▶ _What this task involves_: Note how many lines in the entries contain the string "computer", then give that number and nothing else.

▶ _Entries supplied_:
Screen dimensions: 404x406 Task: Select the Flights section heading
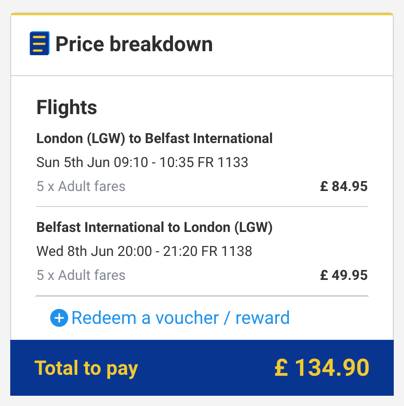pos(67,107)
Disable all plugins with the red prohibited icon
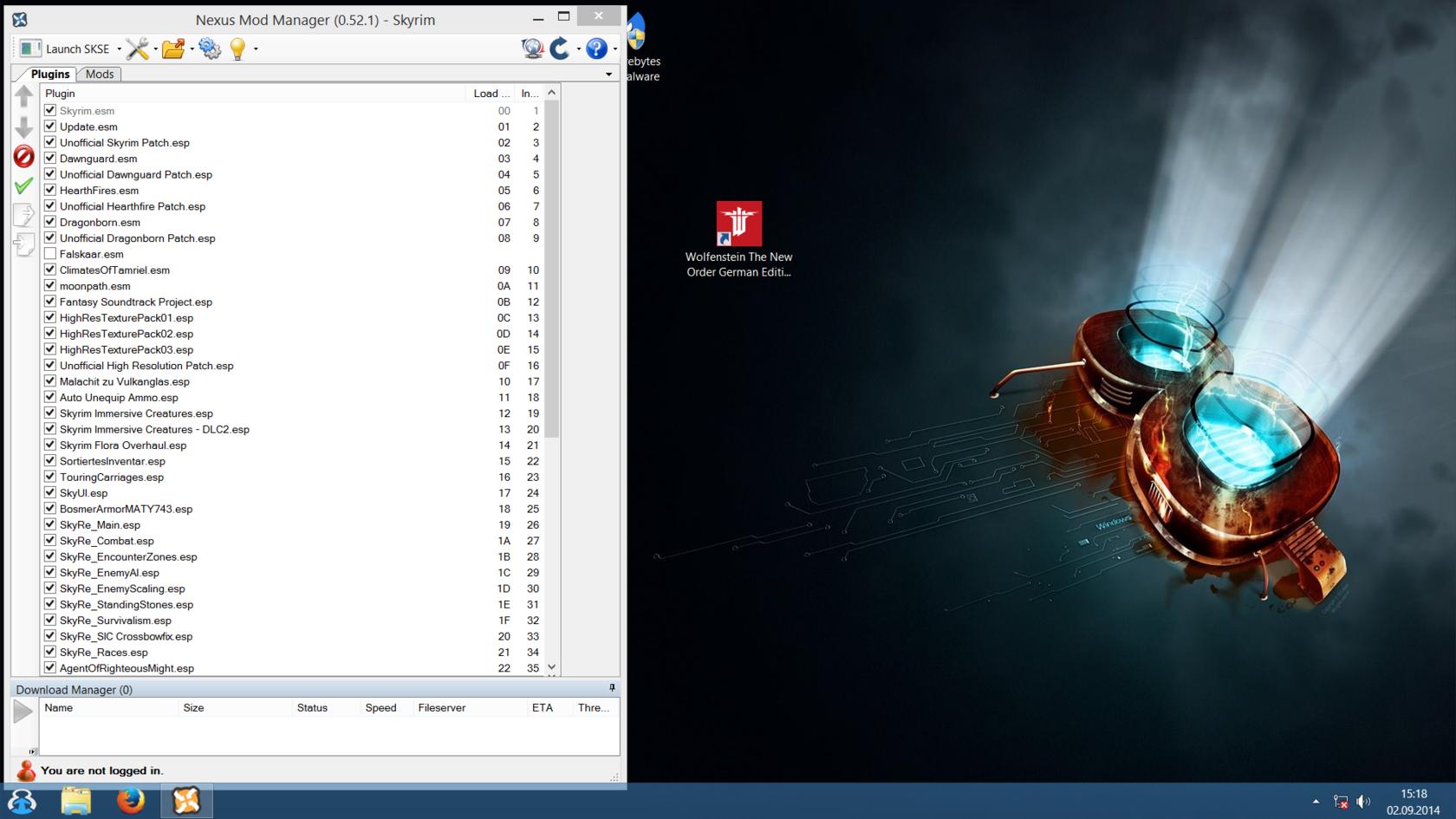Image resolution: width=1456 pixels, height=819 pixels. [24, 157]
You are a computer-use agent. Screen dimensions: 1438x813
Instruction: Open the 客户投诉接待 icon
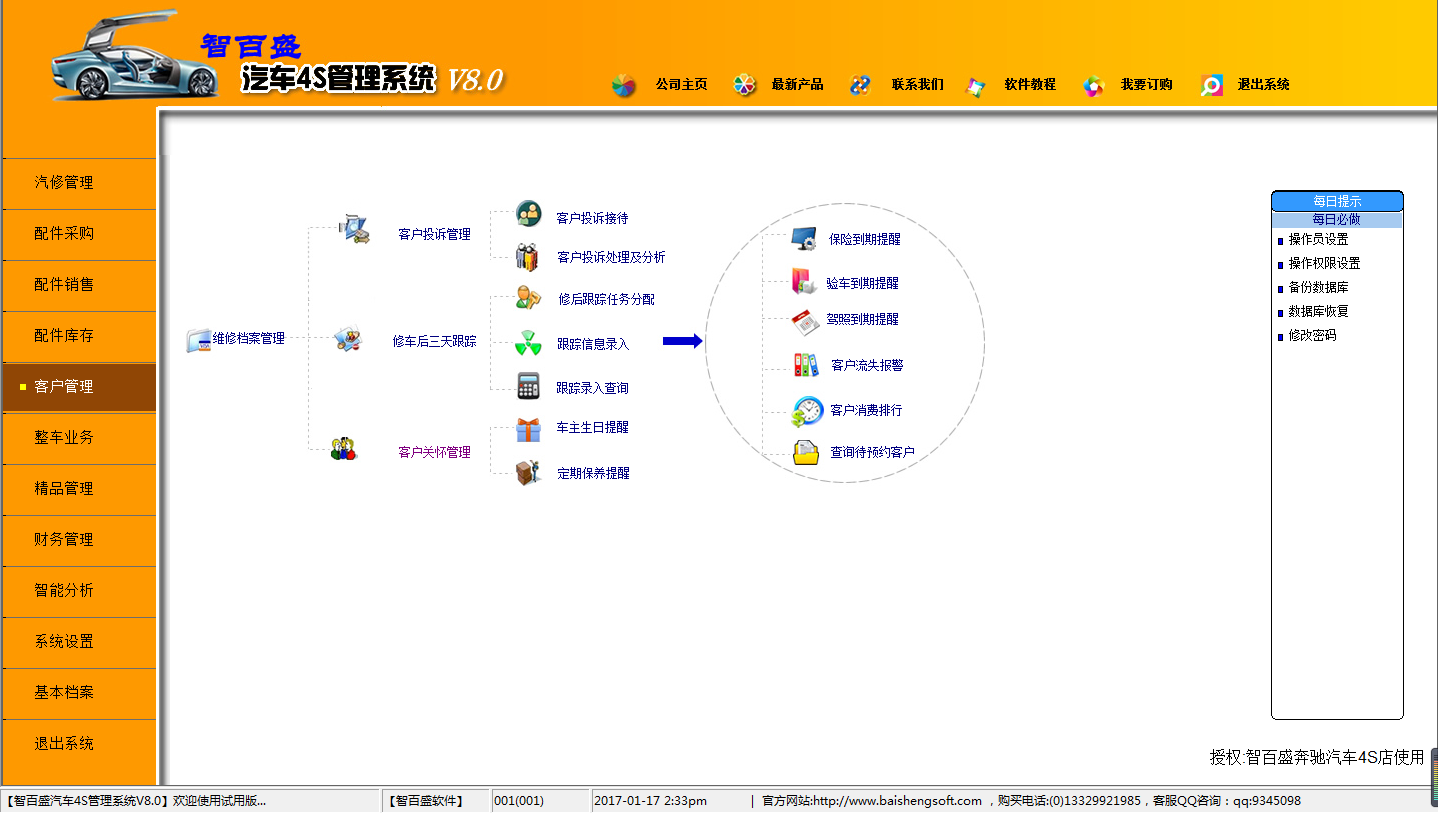(528, 214)
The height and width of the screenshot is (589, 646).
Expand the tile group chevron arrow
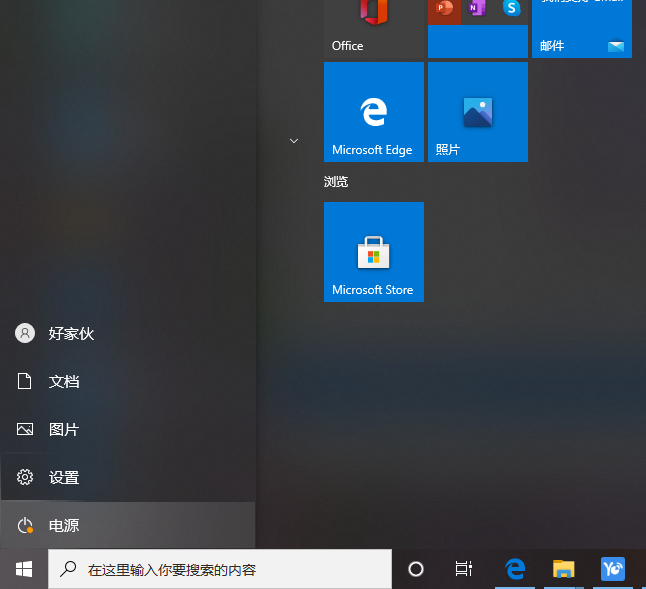coord(294,141)
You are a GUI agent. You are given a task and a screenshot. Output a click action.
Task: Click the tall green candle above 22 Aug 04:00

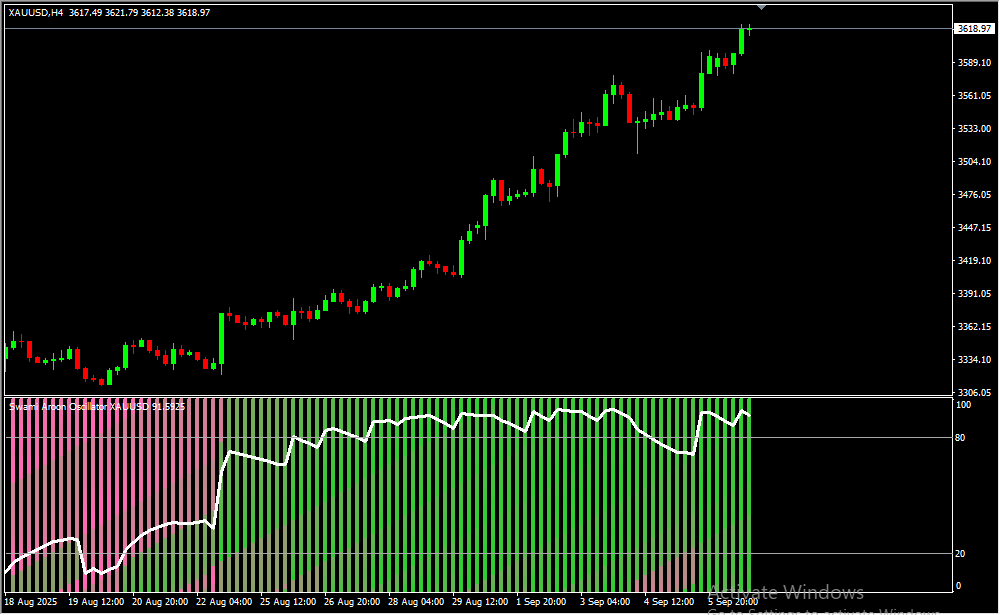point(221,338)
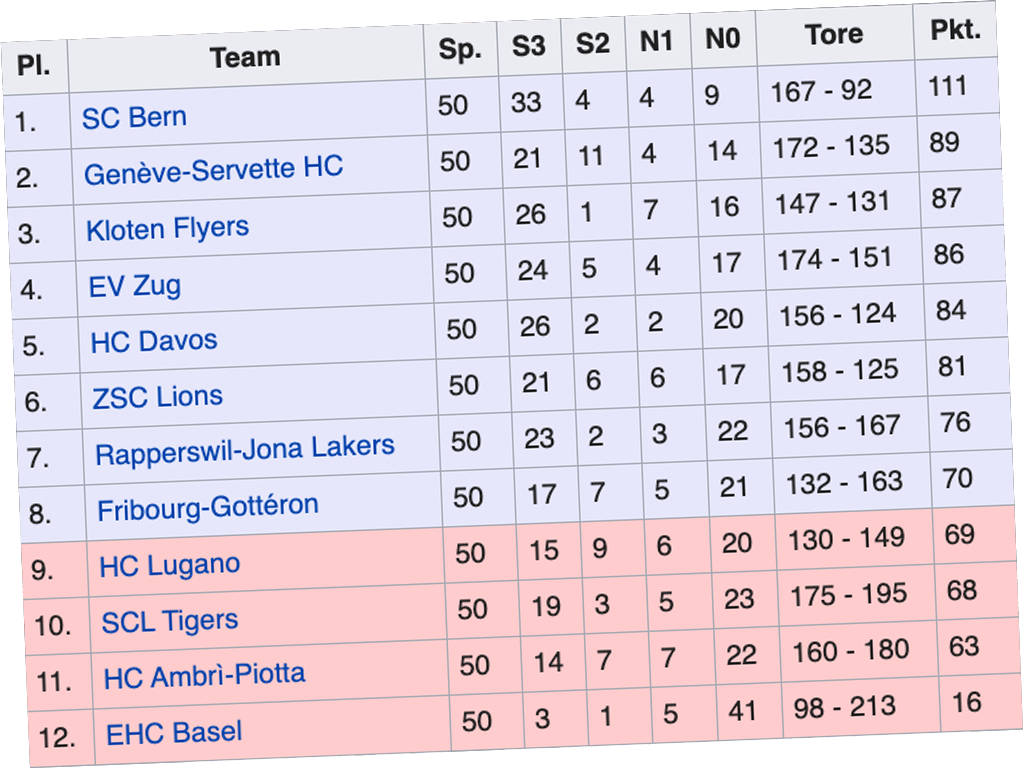Click the Team column header
This screenshot has width=1024, height=768.
(245, 58)
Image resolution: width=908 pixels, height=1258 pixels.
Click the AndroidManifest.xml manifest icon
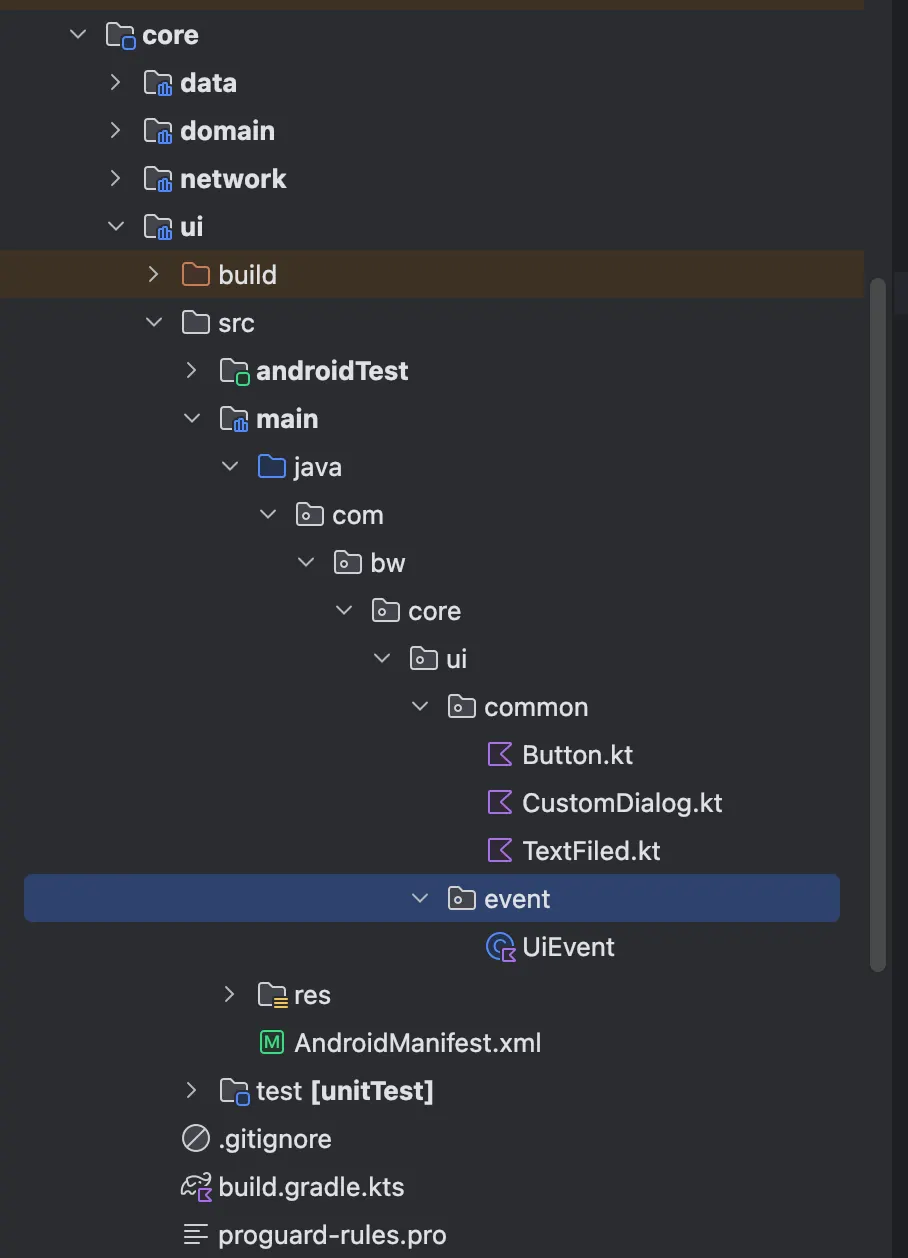272,1043
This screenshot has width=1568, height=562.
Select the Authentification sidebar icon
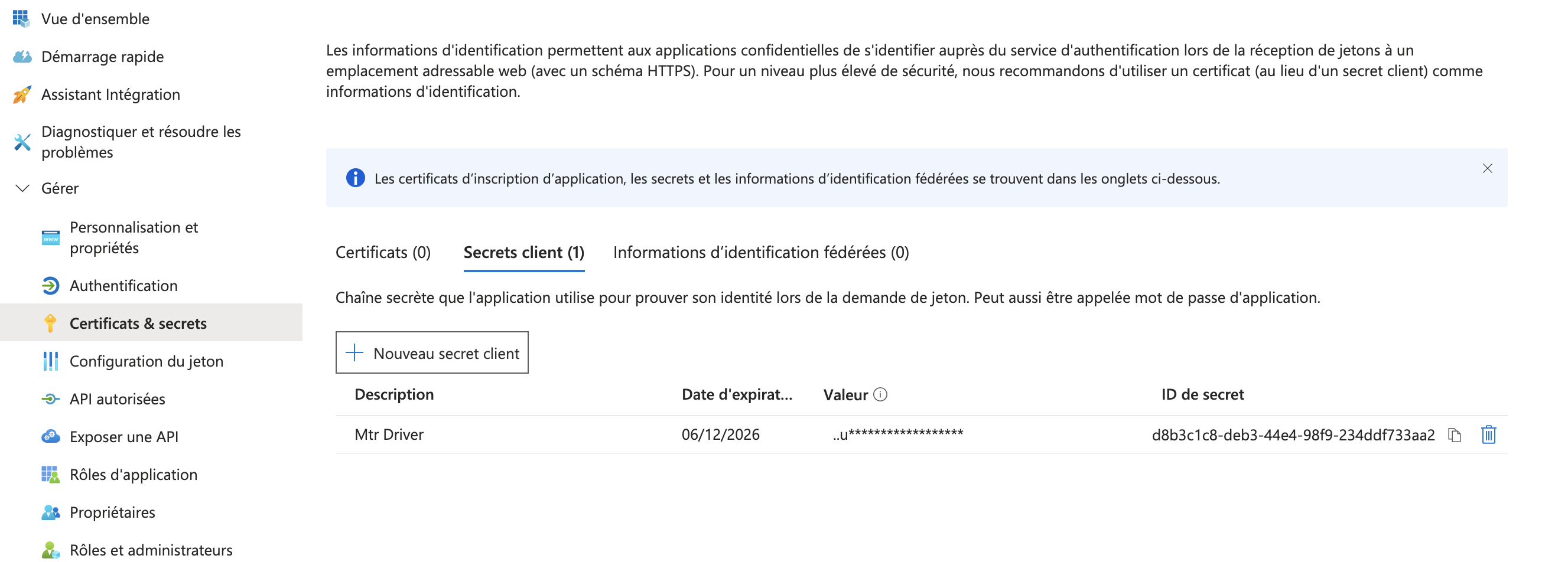[x=51, y=286]
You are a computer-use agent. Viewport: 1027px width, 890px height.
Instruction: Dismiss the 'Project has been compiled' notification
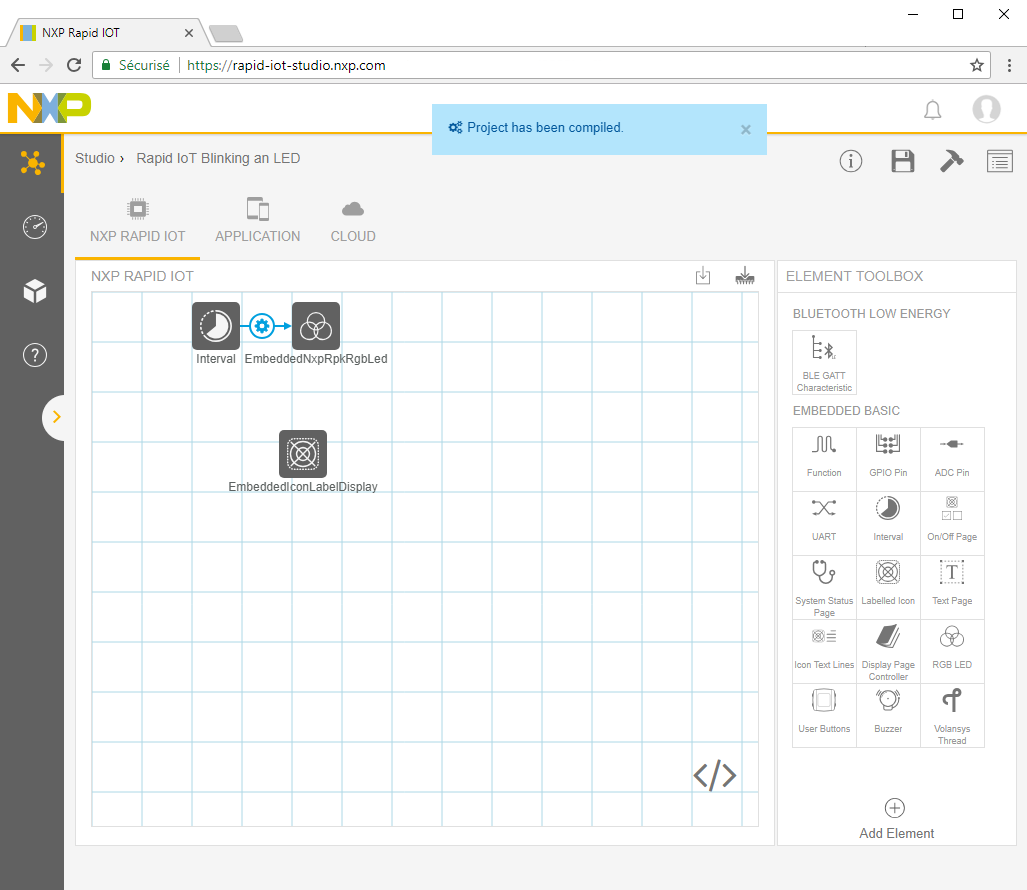(x=745, y=129)
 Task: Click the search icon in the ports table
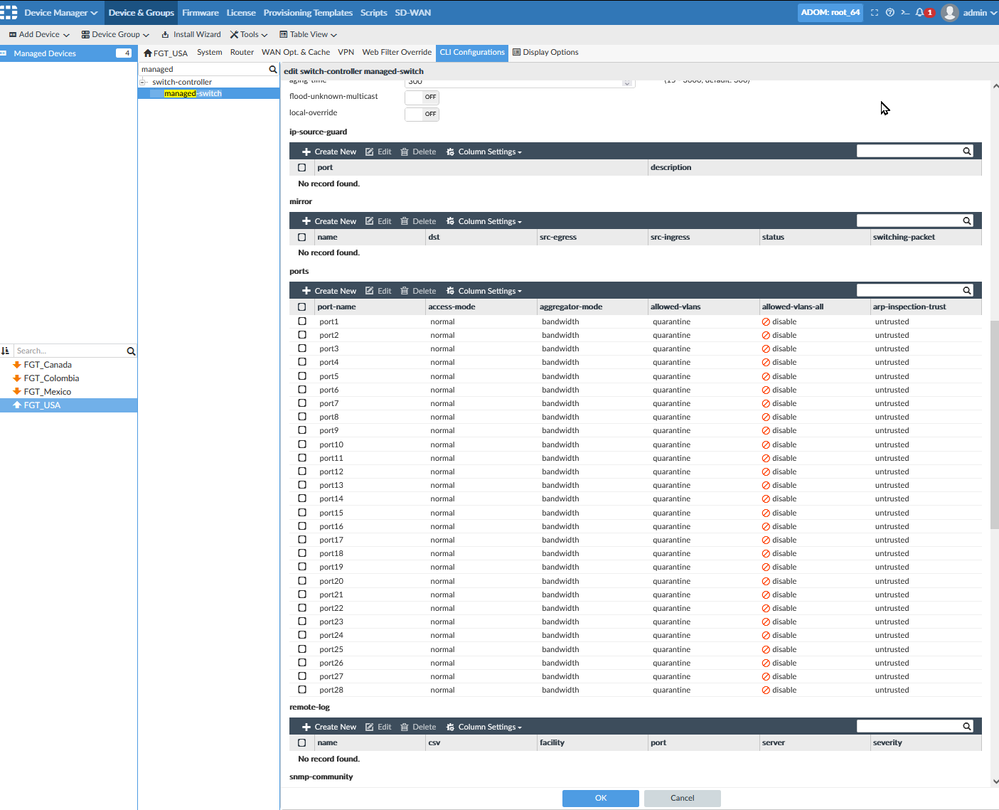(x=967, y=291)
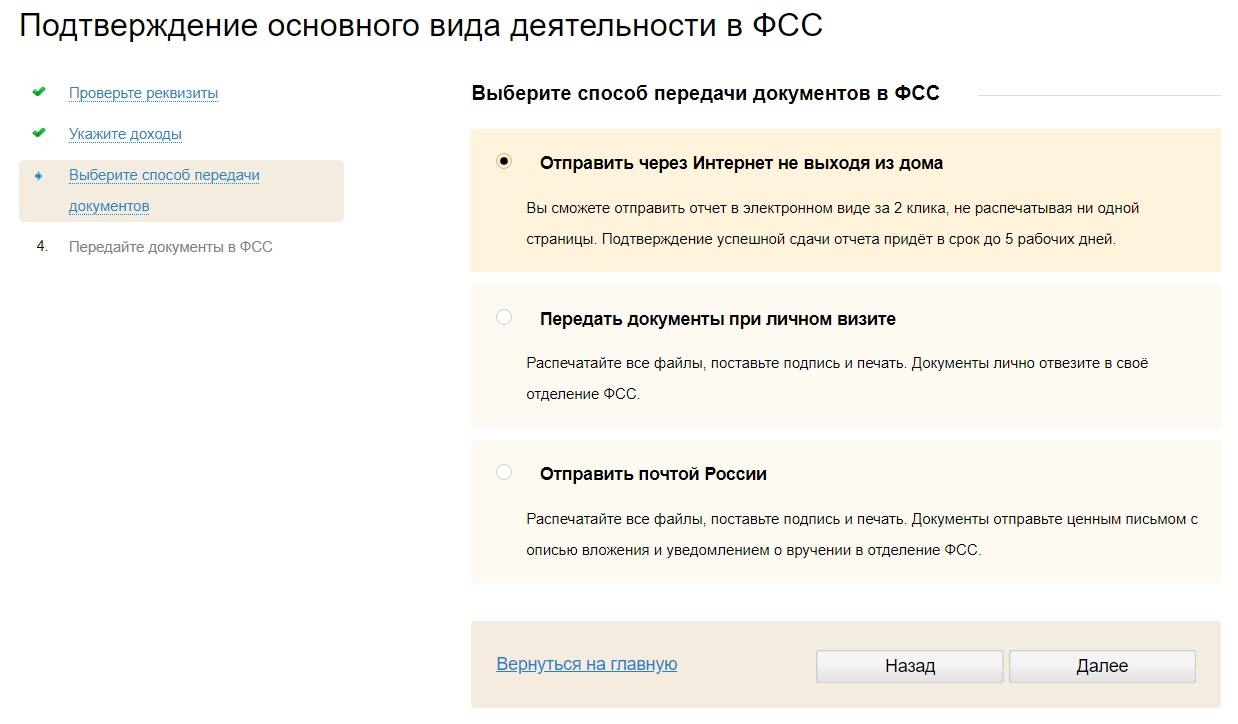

▶ _Written answer_: 2